The use of loops is mandatory to remove the VVs by microphlebectomy. We use a 2X350 magnification in order to be precise enough without losing the peripheral vision.

The incisions are done with a 18-gauge needle. Depending on the quality of the skin and the size of the vein, a 21- or 25-gauge needle can be used. The bevel of the needle makes a flap on the skin that facilitates the penetration of the hook through the skin and gives an excellent cosmetic result (Fig. 14.4). The purpose of the flap is also to make the skin adaptable to the vein size. If the vein size is large, the skin will enlarge easily because of the flap. As it is a tangential and irregular flap, the skin healing will be invisible contrary to a perpendicular incision performed with a blade which makes the scars more visible.

Fig. 14.4
figure 4

Microphlebectomy technique . A micro-incision is made with 18-gauge needle (a). A hook is introduced (b), and the vein is exteriorized (c). The vein is removed with the hook and a fine clamp with attention to avoid tearing the vein (d)

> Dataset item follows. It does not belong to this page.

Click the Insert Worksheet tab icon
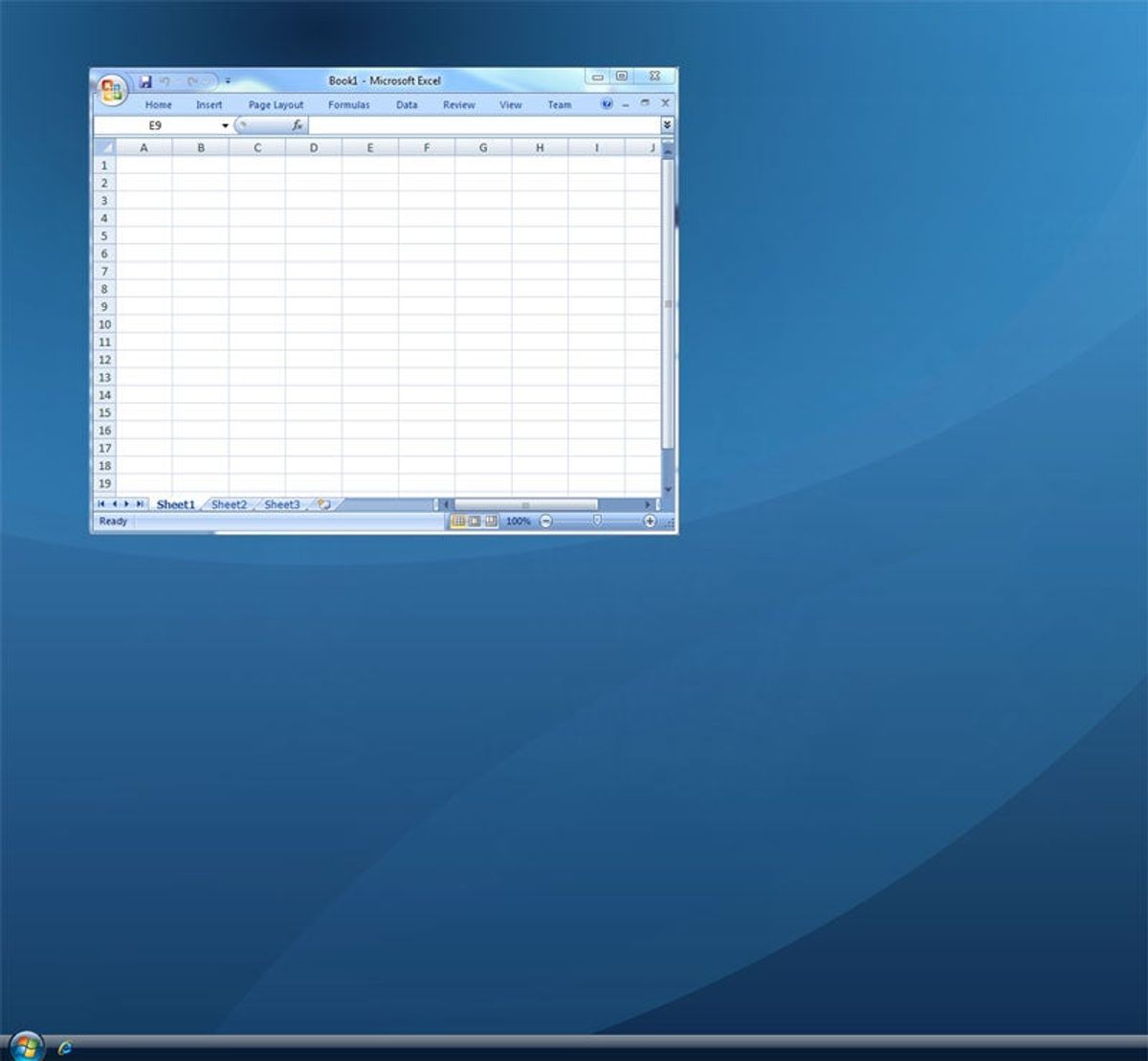Image resolution: width=1148 pixels, height=1061 pixels. point(324,504)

The smaller the hook is, the better the cosmetic result will be. In our experience the best tool is the Muller hook n°0. The phlebectomy should be atraumatic and with a precise skin marking that enables a micro-incision in front of the vein, avoiding scratching the subcutaneous tissues to get the veins. It is recommended to avoid leaving a piece of VVs to be as efficient as possible and in order to get the best cosmetic result since it limits the risk of staining. One important trick is to cut the fibrotic tissue around the vein. This fibrotic tissue is easily cut on the hook with a blade N°11, using the loops. The division of the fibrotic tissue facilitates the extraction of the vein and decreases the risk of it breaking during the pullout which would prolong the procedure . Vein breaking also poses a risk of bleeding and pigmentation if a remaining piece of vein is left under the skin. The ligation of connected veins is essential to decrease the bruising and to get the best cosmetic results. Taking additional time to meticulously finish all the steps improves the quality of the healing and improves the return to daily activities.

Postoperative Management

The use of stitches is not necessary since the incisions are performed with the 18-gauge needle. The use of Steri-Strips is recommended in order to avoid blisters. The walking is immediate at the end of the procedure, and the patient could leave the hospital/office 1 h after. The patients are encouraged to walk at least 2 h on daily basis until postoperative day 8. They also can resume exercise activities the day of the surgery and swim the day after if one applies a protective film spray on the Steri-Strip. In our experience, wearing a stocking is not necessary after the first postoperative day following microphlebectomy [11].

Results

The follow-up (12, 24, 36, and 48 months) after an ASVAL procedure shows freedom of GSV reflux in 69.2%, 68.7%, 68.0%, and 66.3%, respectively, improvement of symptoms in 84.2%, 83.4%, 81.4%, and 78.0%, respectively, improvement of esthetics in 93.2%, 92.7%, 91.6%, and 89.9%, respectively, and freedom of varices recurrence in 95.5%, 94.6%, 91.5%, and 88.5%, respectively.

Conclusion

The ASVAL technique calls into question the usual approach to systematically treat the SV by high ligation and stripping or by endothermal or chemical ablation in the presence of VVs with a SV reflux. It leads at the opposite to a modern concept of an individualized “à la carte treatment” since every patient has a different clinical and hemodynamic situation of the disease at the time of treatment, which cannot match to a “one size fits all” that represents the traditional strategy. We have now at our disposal simple tools to evaluate the patients, select the good indications, and perform properly the ASVAL technique.

The microphlebectomy technique used for performing ASVAL is a mini-invasive revisited technique of phlebectomies described many years ago, with an addition of new tools, new tips and tricks, and of a new local anesthetic technique enabling to reach the highest cosmetic patient expectation.